PASSAGE TO READ:
———
DOMAIN MAPPING AND WPMU SITE-WIDE FEATURES
There is one caveat to all this… if you go back to the beginning of this post, I suggested you go to the blogs.voxeo.com portal and click on a Tropo link, which brought you over to a blog.tropo.com post with a different look and feel. There is also one big gotcha here:
There is no way to get back to the Voxeo blog portal from the Tropo blog.
There you are, on the Voxeo blog portal… as you go through the posts for the various (non-Tropo) blogs, they all have the same look and feel and you can easily navigate back to the blog portal or to other Voxeo blogs. Then you click on a Tropo blog link and… ta da… you’re on some other site with no way to get back.
Now this was a deliberate design choice on our part. We want the Tropo blog to be a completely separate site. That’s our choice. And yes, we’ve thought of adding a link to “Other Voxeo blogs” and we may well do that… but for the moment the sites are separate.
My point is that the “blogs.voxeo.com” portal page uses a plugin to display the last 5 entries across ALL blogs hosted on the site.
That plugin doesn’t differentiate between “blogs hosted on the site that answer to ‘blogs.voxeo.com’” and “blogs hosted on the site that answer to other domains“. It just displays the last five posts across ALL hosted blogs.
In our case, I’m okay with it displaying all posts. I want the portal to be an aggregation of all Voxeo content posted out to the web. I’m okay with the user experience of dropping someone into a different site and requiring them to use the Back button on their browser to return to the blog portal.
I’m personally okay with that – but you may not be when you do your own domain mapping…
You need to think about how “site-wide” features will interact with blogs hosted on different domains. If you have a “portal page” like we do that displays the last X posts, will you have it include those from other domains (as I do)? If you use the “site-wide tags” plugin, will you include all posts from all blogs in those lists?
If you do NOT want to include posts from those other domains, you’ll have to muck around with your site-wide plugins to figure out how to constrain the blogs that are included in those plugins. I don’t have any answers here on how easy or not it is to do. I can imagine what I would probably have to do with the site-wide listing I use for our portal page… but again, I don’t have an issue with the current setup. Anyway, you need to think about this.
———
RECORDS SUPPLIED:
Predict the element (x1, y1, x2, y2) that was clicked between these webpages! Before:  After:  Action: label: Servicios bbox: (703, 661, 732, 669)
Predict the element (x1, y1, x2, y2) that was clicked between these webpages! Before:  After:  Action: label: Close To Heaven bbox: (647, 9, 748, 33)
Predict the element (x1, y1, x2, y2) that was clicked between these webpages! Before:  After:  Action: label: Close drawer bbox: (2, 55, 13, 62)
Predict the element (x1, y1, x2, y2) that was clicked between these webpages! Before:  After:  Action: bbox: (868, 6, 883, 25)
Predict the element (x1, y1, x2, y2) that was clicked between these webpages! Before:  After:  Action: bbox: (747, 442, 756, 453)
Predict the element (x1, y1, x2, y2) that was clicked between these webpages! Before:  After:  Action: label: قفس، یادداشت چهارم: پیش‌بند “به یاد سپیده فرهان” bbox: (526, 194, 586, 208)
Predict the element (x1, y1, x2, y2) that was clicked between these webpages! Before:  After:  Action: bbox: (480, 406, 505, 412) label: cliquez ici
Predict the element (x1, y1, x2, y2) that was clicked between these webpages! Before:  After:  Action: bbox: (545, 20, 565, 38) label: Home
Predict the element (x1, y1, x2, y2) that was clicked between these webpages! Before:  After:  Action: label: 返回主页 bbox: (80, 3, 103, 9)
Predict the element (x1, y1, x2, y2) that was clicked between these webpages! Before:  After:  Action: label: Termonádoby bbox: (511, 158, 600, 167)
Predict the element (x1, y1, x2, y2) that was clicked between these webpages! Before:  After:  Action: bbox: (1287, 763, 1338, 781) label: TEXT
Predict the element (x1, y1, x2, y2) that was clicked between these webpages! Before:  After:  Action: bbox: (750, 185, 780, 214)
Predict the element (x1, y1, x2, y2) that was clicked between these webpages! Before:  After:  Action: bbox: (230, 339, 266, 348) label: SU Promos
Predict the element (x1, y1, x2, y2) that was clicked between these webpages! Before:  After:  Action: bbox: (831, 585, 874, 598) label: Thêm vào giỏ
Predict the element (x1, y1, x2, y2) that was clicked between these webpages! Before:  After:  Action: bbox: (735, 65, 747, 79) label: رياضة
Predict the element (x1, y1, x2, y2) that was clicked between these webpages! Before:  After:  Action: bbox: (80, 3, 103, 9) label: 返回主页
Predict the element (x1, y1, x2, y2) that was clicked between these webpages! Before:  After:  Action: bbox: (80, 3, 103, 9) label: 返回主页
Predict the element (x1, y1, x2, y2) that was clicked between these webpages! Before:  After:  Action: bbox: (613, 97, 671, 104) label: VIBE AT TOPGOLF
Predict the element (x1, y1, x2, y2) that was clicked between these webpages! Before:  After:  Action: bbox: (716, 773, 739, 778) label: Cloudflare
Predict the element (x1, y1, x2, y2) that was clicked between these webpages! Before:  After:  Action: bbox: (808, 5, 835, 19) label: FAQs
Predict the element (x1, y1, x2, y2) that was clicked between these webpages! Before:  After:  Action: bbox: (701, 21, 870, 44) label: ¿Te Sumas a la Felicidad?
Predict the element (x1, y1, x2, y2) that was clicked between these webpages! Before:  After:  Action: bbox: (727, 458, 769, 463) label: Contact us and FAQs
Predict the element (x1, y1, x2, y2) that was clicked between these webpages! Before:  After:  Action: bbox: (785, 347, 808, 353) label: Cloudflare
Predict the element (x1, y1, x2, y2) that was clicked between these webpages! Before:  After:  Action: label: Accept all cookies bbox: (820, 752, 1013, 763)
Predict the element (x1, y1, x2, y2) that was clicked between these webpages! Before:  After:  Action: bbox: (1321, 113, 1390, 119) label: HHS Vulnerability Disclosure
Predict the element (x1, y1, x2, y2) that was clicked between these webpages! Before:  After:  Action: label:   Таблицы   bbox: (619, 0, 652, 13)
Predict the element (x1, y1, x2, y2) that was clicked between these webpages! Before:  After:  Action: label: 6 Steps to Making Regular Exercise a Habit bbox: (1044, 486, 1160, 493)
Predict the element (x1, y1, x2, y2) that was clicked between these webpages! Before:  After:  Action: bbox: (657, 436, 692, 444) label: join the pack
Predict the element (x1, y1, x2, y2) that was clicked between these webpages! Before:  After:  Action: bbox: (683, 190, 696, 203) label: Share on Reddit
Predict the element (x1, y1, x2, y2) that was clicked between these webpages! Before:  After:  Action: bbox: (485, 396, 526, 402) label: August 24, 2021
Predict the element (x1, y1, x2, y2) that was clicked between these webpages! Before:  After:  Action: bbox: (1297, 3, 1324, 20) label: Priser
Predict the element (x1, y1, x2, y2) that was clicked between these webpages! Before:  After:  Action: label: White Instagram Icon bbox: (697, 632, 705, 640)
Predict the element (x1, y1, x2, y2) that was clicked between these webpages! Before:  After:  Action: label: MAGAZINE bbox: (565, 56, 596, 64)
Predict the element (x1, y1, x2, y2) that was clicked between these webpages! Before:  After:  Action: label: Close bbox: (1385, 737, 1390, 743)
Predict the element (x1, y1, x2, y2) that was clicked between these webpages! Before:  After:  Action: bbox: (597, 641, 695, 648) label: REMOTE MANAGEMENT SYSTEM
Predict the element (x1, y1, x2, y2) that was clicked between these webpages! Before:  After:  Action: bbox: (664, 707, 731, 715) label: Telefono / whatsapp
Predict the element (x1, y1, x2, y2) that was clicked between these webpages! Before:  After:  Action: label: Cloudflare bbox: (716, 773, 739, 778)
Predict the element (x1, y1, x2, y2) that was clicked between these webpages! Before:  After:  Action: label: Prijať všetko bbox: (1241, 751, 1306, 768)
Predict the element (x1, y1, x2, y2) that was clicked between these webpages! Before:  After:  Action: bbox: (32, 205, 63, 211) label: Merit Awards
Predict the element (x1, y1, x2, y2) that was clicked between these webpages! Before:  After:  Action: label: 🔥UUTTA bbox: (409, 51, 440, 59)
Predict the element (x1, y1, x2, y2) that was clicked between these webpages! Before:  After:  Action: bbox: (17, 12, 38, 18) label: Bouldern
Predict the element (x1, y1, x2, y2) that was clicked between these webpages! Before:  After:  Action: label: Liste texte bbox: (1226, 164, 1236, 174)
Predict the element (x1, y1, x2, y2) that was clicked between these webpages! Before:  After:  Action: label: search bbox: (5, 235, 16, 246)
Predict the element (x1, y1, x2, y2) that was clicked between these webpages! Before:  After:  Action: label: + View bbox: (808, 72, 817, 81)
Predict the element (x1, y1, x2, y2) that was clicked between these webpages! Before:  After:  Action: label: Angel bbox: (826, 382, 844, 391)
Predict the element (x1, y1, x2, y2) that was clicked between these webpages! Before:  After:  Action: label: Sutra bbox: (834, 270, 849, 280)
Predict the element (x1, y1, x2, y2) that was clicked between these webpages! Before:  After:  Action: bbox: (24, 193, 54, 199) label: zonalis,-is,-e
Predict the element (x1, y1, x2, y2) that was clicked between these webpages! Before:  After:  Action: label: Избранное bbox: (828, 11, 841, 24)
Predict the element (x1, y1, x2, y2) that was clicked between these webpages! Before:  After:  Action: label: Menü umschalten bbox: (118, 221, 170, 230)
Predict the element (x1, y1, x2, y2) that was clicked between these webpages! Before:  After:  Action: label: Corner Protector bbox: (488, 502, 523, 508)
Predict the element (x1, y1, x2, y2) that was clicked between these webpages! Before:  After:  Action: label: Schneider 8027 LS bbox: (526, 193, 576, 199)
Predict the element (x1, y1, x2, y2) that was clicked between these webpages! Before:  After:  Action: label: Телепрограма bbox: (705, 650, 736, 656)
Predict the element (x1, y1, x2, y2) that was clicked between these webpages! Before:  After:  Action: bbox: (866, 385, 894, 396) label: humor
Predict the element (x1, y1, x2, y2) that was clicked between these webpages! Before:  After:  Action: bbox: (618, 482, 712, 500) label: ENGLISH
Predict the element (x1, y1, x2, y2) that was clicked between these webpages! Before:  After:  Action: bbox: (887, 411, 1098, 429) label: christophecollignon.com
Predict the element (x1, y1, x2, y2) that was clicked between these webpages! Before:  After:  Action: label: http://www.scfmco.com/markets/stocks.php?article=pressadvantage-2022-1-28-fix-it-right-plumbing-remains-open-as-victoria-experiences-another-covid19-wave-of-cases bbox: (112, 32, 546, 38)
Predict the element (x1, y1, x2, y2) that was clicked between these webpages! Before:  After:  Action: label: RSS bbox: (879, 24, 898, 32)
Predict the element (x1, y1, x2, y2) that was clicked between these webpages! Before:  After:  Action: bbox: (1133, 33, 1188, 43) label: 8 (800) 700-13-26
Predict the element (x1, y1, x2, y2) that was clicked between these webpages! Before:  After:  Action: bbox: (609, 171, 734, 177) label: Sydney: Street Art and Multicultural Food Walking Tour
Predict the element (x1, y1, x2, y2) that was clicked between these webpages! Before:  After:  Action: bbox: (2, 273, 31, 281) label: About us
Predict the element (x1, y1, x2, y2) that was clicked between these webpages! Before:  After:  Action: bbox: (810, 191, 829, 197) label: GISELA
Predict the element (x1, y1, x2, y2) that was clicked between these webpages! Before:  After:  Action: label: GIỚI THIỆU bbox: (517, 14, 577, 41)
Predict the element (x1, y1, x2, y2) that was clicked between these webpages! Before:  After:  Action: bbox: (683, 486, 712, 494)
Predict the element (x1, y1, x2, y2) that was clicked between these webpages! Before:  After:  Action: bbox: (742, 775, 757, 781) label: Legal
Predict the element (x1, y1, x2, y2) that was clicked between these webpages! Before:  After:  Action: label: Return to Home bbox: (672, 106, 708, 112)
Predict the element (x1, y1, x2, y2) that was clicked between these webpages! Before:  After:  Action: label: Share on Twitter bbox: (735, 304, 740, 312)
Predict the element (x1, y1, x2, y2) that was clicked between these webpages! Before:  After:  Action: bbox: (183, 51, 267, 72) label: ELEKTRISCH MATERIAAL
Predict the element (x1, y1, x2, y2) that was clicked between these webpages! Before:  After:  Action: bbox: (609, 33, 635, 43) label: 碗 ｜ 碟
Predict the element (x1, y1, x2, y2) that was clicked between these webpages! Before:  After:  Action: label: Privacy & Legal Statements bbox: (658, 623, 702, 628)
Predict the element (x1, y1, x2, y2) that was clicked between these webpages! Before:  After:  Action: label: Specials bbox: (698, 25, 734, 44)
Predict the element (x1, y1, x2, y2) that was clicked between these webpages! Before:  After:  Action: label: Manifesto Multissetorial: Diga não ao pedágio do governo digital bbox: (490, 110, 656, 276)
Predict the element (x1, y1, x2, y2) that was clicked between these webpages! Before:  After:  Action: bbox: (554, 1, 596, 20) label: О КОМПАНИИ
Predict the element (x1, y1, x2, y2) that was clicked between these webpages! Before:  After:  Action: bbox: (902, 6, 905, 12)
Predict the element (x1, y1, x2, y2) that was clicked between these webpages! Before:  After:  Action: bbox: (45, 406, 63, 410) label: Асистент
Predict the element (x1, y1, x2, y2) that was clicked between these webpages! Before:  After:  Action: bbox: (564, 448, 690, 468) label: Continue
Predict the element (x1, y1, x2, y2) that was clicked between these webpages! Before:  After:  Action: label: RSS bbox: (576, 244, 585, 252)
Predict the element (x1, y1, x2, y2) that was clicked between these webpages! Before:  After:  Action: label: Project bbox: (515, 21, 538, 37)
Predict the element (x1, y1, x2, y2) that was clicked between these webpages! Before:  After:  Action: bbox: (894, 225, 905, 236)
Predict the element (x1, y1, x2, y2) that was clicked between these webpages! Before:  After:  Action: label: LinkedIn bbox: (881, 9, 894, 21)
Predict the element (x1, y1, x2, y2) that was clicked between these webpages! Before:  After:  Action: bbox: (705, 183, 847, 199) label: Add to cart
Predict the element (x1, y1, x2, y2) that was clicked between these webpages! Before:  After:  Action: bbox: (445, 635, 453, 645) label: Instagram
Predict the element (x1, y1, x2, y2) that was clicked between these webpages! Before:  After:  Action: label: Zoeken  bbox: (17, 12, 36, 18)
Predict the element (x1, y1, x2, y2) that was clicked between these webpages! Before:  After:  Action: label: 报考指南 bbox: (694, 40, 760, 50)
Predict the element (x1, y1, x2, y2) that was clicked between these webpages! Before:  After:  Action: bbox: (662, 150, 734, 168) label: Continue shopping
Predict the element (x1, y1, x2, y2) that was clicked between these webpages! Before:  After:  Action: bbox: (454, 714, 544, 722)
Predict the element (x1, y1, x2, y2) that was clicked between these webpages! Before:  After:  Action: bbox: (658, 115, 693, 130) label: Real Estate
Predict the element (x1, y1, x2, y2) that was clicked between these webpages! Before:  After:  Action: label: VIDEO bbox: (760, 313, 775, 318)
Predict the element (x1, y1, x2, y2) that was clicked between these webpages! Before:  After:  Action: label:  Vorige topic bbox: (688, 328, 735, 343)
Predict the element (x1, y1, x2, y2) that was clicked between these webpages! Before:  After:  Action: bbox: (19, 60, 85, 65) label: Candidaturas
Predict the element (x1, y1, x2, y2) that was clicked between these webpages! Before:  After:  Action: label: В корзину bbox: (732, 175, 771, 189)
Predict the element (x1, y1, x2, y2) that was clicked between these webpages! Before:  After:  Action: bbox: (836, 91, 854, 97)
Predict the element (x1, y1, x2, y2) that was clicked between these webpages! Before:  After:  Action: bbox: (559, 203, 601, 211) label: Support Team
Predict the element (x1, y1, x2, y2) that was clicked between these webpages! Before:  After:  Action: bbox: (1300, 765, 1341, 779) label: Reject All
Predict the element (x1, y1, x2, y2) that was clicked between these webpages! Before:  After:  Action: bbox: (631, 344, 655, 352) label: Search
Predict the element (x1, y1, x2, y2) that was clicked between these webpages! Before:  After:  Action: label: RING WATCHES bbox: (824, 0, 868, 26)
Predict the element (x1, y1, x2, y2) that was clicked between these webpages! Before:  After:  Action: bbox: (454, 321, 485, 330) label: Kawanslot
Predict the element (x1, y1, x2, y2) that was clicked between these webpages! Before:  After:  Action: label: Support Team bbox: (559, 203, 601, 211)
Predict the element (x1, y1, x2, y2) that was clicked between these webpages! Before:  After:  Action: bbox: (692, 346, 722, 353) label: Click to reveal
———
TASK LIST:
1 – In the text on domain mapping and site-wide features, how many recent entries does the plugin on the blogs.voxeo.com portal page display?
2 – Write a continuation of the text on domain mapping and site-wide features, starting after its final sentence.

ANSWERS BY ITEM:
1 – The last five entries across all blogs hosted on the site.

2 –
WHY AM I DOING ALL THIS?
You may be wondering why I went through all this with the domain mapping. The answer is really this:
I want to simplify the amount of system administration we have to do.
With separate WordPress installs, you have to administer each one individually. Separate WordPress upgrades… separate plugin upgrades… separate backups… etc., etc., etc.
I don’t want that. I want to run our sites on one server that I can then centrally administer, backup, etc. I can also easily add or change plugins and make those new features rapidly available across our blogs. If it’s easy to administer, it’s also easy to backup and restore… and I’d rather be writing content than doing sysadmin.
From the Voxeo perspective, setting up “blog.tropo.com” was the first step. We also just moved “labs.voxeo.com” from a static site to one based on the blog server. In the future we’re going to look at moving blog.imified.com over onto this server and maybe even the VoiceObjects developer portal (we’ll see on that one). We also have some older sites like RocketSource.org that we may bring over to host on the site and give them an update in the process.
All in all this ability to do domain mapping is just another example of the power that WordPress gives you to create a blog site for your company or organization.
I hope this post helps with setting this up… feel free to leave comments or questions, although I will say that I have no affiliation with the domain mapping plugin beyond simply using it, so while I can answer questions about what we did, I may or may not be able to answer broader questions about the plugin.